In my app, I'd like to store a persistent read permission to content provided by Dropbox (among other content providers). The Android Dropbox app doesn't support the Storage Access Framework, so to be able to select content I can't use ACTION_OPEN_DOCUMENT -- instead I need to use ACTION_GET_CONTENT.
However, it seems that some content providers, such as Drive, don't return persistable permissions for URIs returned via ACTION_GET_CONTENT. I believe this is as expected, because GET_CONTENT URIs are not supposed to be persistable. Unfortunately I do need to persist the reference across restarts.
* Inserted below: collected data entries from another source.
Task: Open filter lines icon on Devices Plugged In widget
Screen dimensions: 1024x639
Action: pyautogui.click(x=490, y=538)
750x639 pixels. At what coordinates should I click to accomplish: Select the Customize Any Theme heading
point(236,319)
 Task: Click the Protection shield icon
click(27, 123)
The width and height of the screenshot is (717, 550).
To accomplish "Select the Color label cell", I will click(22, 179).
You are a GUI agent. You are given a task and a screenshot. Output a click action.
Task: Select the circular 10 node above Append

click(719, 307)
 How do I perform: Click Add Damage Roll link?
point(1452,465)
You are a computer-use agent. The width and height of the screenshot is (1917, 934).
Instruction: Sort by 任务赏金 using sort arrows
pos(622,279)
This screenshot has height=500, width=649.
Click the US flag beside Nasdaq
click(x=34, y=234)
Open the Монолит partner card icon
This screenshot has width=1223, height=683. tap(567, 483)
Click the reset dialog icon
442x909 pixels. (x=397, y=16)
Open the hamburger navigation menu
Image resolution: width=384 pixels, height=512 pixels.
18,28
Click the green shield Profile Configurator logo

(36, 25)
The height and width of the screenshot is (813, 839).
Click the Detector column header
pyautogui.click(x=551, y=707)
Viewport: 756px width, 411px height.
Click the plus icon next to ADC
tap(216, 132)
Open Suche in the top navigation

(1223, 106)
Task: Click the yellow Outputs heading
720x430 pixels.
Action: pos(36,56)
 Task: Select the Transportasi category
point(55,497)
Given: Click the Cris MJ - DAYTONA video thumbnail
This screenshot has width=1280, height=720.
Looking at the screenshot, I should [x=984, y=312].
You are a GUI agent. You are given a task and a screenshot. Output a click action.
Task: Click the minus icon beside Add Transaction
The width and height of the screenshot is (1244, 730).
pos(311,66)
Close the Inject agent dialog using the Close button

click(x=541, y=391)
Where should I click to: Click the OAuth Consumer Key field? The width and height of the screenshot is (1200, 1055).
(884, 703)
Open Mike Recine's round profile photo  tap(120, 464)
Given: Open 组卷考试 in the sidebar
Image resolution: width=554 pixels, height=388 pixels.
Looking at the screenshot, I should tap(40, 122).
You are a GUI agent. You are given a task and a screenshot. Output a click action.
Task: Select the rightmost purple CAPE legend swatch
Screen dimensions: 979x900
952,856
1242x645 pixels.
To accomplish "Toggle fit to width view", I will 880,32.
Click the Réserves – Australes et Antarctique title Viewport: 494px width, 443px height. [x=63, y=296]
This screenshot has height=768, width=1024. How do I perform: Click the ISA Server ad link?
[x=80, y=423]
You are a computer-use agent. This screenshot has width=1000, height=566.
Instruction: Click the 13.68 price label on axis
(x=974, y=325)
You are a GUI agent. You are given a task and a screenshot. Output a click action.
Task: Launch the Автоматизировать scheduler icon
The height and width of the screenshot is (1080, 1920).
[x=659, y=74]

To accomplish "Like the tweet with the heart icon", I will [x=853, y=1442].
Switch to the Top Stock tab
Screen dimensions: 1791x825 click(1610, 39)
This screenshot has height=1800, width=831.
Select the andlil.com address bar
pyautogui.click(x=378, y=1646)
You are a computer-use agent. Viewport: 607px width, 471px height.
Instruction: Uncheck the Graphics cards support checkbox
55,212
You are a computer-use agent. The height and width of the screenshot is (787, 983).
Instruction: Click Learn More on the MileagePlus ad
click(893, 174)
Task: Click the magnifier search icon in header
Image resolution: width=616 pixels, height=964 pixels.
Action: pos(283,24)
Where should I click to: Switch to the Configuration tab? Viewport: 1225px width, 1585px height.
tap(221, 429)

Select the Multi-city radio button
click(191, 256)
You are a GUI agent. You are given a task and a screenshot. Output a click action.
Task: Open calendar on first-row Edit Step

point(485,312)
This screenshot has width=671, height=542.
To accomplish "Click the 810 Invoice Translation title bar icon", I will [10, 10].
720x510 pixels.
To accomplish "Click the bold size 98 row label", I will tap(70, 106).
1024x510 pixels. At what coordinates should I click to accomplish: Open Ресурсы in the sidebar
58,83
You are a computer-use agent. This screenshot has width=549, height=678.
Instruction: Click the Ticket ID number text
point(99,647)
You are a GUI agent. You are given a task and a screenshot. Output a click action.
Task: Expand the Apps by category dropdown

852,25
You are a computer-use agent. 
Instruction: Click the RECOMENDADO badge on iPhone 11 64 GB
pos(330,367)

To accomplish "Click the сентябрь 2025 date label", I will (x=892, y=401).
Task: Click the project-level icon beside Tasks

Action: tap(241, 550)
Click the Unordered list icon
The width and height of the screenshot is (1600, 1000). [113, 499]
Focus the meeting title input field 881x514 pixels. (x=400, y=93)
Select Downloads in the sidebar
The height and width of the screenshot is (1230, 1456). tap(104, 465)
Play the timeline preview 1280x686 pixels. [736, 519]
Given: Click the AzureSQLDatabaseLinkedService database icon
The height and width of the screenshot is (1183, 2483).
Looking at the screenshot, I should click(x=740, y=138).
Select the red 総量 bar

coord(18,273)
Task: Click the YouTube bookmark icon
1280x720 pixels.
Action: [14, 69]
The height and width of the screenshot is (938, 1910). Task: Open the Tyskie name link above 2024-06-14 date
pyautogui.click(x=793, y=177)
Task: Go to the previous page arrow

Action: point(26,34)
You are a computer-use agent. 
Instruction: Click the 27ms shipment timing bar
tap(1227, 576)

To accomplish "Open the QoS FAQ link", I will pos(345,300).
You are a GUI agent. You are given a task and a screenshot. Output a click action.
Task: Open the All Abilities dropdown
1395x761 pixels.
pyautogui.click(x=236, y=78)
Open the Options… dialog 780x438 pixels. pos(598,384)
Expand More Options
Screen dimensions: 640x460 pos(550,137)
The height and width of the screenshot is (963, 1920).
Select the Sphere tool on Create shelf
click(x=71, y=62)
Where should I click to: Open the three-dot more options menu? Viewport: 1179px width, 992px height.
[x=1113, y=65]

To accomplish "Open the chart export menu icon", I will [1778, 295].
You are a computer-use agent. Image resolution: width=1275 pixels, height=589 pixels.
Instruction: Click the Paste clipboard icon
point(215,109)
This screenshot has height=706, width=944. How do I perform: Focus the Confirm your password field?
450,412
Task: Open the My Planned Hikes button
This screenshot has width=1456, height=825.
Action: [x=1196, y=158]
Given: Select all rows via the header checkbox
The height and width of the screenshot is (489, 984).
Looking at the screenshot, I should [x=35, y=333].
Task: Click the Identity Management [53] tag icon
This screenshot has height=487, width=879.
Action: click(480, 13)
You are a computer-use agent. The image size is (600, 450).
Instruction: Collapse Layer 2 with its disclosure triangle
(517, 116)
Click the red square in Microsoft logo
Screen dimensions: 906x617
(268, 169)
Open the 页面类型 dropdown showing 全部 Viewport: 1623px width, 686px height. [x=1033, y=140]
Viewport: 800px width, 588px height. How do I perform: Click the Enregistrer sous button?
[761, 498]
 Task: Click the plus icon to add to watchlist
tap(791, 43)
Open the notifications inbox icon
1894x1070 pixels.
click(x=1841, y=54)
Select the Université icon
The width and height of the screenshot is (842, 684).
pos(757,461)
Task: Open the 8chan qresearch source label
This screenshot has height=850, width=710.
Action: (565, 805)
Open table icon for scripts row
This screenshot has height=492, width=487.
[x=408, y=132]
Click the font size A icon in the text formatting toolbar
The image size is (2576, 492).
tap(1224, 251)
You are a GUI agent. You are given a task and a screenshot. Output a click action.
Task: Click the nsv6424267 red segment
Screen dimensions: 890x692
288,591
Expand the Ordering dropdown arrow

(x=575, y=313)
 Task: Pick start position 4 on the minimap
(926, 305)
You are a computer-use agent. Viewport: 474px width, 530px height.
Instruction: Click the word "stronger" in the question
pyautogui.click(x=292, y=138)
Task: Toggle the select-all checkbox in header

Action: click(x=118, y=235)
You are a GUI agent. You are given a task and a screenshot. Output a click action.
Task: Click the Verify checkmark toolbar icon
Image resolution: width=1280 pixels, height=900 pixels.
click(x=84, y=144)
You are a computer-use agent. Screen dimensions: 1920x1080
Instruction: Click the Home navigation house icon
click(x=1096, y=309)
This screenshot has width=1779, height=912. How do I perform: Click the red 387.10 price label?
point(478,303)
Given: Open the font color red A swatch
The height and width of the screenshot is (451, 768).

It seems that there is no way to get persistent permissions to a URI in recent API versions if the content provider doesn't support SAF. Is that true? What is a good workaround?
Bad (for my use case) workarounds would be: copying the content and storing it locally, relying on implementation details which are not in spec (e.g. it seems that Dropbox URIs returned by GET_CONTENT are in fact persistable), or not persisting the permission.
It seems that there is no way to get persistent permissions to a URI in recent API versions if the content provider doesn't support SAF. Is that true?
Based on my experiments, yes. More accurately, AFAICT, only Uri
values obtained from a DocumentsProvider
have a shot at having persistable permissions, in terms of what the framework offers. I do not see how an ordinary ContentProvider
can offer this.
What is a good workaround?
Given your list of "bad" workarounds, your best workaround is to use some Dropbox-specific API to allow the user to choose the content and for you to access it over time, if Dropbox offers one.
Of the "bad" workarounds, copying the content is a likely choice — adjust your UI to tell the user that you are "importing" the content, for example, to help indicate that it is indeed a copy.